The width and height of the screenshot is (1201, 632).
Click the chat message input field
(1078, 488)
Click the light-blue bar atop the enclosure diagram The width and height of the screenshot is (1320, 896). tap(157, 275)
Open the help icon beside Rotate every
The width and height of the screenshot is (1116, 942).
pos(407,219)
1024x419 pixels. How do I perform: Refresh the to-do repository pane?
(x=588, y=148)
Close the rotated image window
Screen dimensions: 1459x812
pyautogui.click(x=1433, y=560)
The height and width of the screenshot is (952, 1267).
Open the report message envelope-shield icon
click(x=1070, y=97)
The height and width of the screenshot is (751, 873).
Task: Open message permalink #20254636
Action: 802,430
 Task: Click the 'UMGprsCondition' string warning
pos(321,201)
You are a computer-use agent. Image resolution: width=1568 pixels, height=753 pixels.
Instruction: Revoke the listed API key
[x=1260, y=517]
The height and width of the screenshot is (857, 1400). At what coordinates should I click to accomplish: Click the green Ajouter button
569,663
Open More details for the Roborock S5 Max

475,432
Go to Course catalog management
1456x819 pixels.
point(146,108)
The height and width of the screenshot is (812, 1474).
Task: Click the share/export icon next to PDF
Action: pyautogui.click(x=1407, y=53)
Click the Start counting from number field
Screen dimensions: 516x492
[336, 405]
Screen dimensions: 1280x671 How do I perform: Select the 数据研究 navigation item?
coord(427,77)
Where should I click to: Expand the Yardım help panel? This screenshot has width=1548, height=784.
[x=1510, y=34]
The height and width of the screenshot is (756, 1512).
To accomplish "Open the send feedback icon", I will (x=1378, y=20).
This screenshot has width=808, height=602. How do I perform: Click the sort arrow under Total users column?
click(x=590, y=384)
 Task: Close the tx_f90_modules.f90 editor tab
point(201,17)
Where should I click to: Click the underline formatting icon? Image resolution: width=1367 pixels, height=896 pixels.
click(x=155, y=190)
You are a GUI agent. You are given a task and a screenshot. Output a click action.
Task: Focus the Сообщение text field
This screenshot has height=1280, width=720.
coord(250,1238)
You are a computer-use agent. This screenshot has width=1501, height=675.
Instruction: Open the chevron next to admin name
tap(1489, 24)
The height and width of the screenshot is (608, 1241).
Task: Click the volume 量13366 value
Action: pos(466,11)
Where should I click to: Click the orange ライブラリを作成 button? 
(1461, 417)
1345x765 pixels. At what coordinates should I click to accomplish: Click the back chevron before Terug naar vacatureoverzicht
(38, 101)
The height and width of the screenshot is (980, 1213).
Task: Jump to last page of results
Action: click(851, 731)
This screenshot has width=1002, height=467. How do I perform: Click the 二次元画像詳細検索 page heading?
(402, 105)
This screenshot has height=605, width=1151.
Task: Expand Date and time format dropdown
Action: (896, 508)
###
Copy the lines starting at the one containing "Where should I click to: Click the underline" and ending at the one containing "click(x=155, y=190)", word for word.

Where should I click to: Click the underline formatting icon? Image resolution: width=1367 pixels, height=896 pixels.
click(x=155, y=190)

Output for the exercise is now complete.